3/22: Woodcocks were “peenting” on either side of our house. It’s
the time of the year to go out just before dark to watch and listen for the sky
dance of the woodcock.
3/23: Pete Dring near Land O’Lakes
reported seeing a golden-crowned kinglet, and noted that alders were already
past bloom, and Milbert’s Tortoise Shell butterflies were out.
3/24: I paddled for the first time this
year, meandering out on the Turtle-Flambeau Flowage with good friends Bob Kovar
and Chips Paulson. Leopard frogs were singing constantly, an amazingly early
date for them to be mating. Ordinarily, we don’t hear them until at least the
first week of May. We saw many flocks of waterfowl, including our first
ring-necked ducks of the year, numerous trumpeter swans, and a flock of tundra
swans migrating high overhead.
If you are curious to see the records of early arrival dates for
migrating birds in Wisconsin, visit: http://wsobirds.org/?page_id=1587#mawr
Ice-Out: Loons Behind the Curve
Ice-out
occurred on most of our lakes on either 3/19 or 3/20, nearly a month ahead of
the 4/16 average date that Woody Hagge has logged for Foster Lake in Hazelhurst
over the last 39 years. Typically loons appear first in our area on the Wisconsin
River for a week or so prior to ice out, and daily scout their nesting lakes to
see if the ice is off. They then appear on our
lakes almost always within 24 hours of ice-out.
But not this
year. In fact, as of this writing on 3/25, the nesting loons from our area that
had satellite transmitters surgically placed within them by the USGS/DNR were still enjoying the waters of the Gulf of Mexico. The loons are
way behind the phenology (see http://www.umesc.usgs.gov/terrestrial/migratory_birds/loons/migrations.html)! It’s
not surprising, given that there’s no long-term advantage to get up here this
early to find normally frozen lakes, especially when there are relatively few
lakes for stopping off and resting between the Upper Midwest and the Gulf.
Thus, loons rely on the photoperiod, or the
length of daylight, to trigger their migration north. Their “switch” won’t go
off for a while yet, so it will be fascinating to see when they finally show up
in force.
Interestingly,
on 3/20, Beth Huizenga e-mailed with the sighting of
several loons on Pewaukee Lake in southeastern Wisconsin (Pewaukee Lake had the
ice go out on 3/17).

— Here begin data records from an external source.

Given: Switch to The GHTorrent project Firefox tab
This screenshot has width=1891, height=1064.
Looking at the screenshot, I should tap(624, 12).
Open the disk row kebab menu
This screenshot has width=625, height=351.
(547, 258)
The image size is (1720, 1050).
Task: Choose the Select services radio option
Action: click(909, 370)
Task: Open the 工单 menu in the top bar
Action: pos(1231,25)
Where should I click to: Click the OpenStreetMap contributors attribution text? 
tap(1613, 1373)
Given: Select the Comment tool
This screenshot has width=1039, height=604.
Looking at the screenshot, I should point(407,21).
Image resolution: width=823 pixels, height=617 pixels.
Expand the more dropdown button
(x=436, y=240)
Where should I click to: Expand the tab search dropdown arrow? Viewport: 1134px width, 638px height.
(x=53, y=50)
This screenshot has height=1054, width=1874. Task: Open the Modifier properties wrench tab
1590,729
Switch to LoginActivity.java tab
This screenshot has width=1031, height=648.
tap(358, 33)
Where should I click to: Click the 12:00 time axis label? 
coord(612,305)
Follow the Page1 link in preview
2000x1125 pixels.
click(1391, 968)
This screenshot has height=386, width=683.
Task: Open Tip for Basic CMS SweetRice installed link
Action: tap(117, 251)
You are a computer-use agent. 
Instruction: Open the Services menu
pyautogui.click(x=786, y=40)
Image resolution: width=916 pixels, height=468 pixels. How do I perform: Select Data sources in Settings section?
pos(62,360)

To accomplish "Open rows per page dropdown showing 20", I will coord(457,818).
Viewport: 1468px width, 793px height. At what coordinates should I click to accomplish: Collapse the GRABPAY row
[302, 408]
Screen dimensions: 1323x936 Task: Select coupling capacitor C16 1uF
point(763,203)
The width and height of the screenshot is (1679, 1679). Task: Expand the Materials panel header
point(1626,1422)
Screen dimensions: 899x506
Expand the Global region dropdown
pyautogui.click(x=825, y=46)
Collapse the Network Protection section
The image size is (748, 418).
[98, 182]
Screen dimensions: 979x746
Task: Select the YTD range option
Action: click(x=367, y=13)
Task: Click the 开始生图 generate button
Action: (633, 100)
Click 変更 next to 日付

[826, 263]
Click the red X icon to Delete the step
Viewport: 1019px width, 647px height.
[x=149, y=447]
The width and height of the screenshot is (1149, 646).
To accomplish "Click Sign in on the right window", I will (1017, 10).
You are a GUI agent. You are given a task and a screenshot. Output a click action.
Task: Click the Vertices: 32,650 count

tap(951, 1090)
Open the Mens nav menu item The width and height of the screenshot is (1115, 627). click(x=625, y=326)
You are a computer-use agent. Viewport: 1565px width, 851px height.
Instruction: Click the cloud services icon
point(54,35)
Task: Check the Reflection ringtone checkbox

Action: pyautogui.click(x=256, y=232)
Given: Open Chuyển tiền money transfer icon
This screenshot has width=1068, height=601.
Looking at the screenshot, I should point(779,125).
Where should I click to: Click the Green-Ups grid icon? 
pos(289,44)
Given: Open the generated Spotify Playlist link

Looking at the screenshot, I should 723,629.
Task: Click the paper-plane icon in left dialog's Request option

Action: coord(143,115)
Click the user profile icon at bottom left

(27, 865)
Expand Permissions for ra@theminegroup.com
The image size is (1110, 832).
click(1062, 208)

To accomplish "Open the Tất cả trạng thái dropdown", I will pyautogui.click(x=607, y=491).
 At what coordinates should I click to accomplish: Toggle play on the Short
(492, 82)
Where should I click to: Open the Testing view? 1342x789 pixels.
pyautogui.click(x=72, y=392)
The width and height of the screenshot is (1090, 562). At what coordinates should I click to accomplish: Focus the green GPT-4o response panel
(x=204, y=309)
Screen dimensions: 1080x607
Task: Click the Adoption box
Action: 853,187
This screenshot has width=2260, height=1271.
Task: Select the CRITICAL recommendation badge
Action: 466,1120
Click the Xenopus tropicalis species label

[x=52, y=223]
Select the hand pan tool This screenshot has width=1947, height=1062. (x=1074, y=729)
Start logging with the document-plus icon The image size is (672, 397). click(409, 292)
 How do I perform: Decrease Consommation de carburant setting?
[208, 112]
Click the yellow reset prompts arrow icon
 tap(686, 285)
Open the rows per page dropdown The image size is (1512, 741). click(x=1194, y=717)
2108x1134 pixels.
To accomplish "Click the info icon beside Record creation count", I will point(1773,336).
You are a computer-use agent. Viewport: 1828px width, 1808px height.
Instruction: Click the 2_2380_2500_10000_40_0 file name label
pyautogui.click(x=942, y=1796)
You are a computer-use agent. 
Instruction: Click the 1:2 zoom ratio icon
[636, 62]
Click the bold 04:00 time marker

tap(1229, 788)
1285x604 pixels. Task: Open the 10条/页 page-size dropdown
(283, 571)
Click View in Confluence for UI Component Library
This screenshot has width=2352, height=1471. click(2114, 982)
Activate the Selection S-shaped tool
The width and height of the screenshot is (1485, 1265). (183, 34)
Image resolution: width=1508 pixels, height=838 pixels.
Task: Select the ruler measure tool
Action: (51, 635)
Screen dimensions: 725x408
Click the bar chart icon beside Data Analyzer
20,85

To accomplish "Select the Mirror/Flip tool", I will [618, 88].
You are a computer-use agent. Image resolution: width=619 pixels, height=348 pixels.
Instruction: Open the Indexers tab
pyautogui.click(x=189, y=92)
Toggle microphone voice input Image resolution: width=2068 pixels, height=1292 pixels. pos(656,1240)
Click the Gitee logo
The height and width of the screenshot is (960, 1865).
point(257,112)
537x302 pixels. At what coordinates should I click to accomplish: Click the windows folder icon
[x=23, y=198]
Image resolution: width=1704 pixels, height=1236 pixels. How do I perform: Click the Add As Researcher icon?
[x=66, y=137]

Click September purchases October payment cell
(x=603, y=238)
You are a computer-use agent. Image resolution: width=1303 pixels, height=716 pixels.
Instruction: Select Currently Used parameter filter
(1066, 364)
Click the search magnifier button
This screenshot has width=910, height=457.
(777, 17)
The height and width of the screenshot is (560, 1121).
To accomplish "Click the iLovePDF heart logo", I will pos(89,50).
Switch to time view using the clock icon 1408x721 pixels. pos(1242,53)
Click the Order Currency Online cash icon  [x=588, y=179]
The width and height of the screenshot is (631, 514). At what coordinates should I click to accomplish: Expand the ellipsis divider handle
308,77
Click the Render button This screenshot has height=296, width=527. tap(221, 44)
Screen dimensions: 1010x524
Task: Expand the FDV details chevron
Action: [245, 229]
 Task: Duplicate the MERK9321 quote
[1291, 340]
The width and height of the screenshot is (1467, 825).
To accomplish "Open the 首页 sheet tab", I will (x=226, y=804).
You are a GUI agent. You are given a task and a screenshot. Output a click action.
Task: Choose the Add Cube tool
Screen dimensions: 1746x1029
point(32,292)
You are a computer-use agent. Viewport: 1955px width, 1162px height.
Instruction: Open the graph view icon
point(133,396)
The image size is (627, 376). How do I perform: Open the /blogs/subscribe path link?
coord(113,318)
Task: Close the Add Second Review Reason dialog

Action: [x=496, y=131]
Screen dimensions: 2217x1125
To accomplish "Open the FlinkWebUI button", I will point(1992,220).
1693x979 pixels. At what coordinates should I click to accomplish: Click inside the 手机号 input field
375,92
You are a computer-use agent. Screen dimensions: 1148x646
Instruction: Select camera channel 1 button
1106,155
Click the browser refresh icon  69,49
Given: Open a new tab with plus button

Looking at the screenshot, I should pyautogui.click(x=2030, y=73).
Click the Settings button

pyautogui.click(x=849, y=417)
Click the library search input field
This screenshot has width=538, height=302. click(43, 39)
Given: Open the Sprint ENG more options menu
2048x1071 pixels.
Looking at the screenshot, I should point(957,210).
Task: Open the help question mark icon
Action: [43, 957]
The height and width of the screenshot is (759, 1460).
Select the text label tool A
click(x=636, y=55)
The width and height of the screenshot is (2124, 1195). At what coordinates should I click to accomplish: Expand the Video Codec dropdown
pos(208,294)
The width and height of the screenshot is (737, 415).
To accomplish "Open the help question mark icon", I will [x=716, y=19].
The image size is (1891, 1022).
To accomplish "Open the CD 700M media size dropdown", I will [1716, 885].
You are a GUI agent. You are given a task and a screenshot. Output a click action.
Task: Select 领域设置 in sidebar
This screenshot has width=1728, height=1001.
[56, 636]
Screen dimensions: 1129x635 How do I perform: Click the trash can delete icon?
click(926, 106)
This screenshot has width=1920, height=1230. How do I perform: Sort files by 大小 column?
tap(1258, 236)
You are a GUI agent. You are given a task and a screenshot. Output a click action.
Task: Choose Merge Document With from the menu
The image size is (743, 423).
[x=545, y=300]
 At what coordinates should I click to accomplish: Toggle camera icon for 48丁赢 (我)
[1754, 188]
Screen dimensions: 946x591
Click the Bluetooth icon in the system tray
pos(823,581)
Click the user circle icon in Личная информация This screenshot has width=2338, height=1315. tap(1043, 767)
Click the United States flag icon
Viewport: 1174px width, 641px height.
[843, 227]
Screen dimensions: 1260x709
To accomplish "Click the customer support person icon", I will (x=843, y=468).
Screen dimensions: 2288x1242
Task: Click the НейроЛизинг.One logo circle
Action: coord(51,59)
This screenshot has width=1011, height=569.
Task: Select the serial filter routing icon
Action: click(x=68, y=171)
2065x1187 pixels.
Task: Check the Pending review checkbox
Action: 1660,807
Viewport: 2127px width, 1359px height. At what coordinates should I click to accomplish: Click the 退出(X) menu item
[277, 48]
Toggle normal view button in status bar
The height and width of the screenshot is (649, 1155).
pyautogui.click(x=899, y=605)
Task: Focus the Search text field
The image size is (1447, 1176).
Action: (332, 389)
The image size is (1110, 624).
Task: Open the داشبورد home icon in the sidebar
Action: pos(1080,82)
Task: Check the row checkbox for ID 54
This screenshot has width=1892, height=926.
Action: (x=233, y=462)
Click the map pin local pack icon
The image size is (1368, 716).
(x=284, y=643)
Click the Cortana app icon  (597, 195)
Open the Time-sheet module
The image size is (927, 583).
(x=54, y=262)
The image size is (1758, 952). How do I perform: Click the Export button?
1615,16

Then on 3/21, a birder reported seeing at least
five loons on Lake Monona in Madison. And on 3/21, the first loons of the year
were seen and heard as they departed Green Bay just before sunrise.
How to
explain those few that are already here? There’s always a spectrum of the
earliest to the latest, and these few are clearly in that earliest vanguard. My
speculation is that they may never have made it all the way down to the Gulf
for some reason, instead wintering on lakes somewhere in between.
U.S. Plant
Hardiness Zone Map Officially Changed
On Jan. 25,
2012 the U.S. Department of Agriculture released the new version of its
Plant Hardiness Zone Map, updating it for the first time since 1990. The
new map is available online at www.planthardiness.ars.usda.gov. Long-awaited changes in the climate zone guide show northward
warming trends, while also targeting a few colder areas in the mountains. For
those of us here in the Lakeland area, we are no longer in Zone 3, but now in
Zone 4.
Hardiness
zones are based on the average annual extreme minimum temperature during a 30-year
period in the past. It is not based on the lowest temperature that has ever
occurred in the past or might occur in the future. Each zone is based on 10
degrees Fahrenheit. Two new zones were added in hotter climates this year for a
total of 13 zones.
The USDA web
site is now also interactive. Just put in your zip code and you can see
where your garden is zoned.
Celestial Events
For
planet viewing in April after dusk, look for Venus and Jupiter in the west,
Mars high in the south, and Saturn rising in the east.
On
April 1, Woody Hagge’s average ice depth on Foster Lake over the last 39 years
has been 11.2 inches. I guess it’s an April Fool’s joke this year.
On
4/4, we reach 13 hours of daylight. The moon is full on 4/6. Called “the Maple
Sugar” moon or “Grass Appearing” moon by native tribes, this is certainly one spring
where maple sugaring barely occurred at all.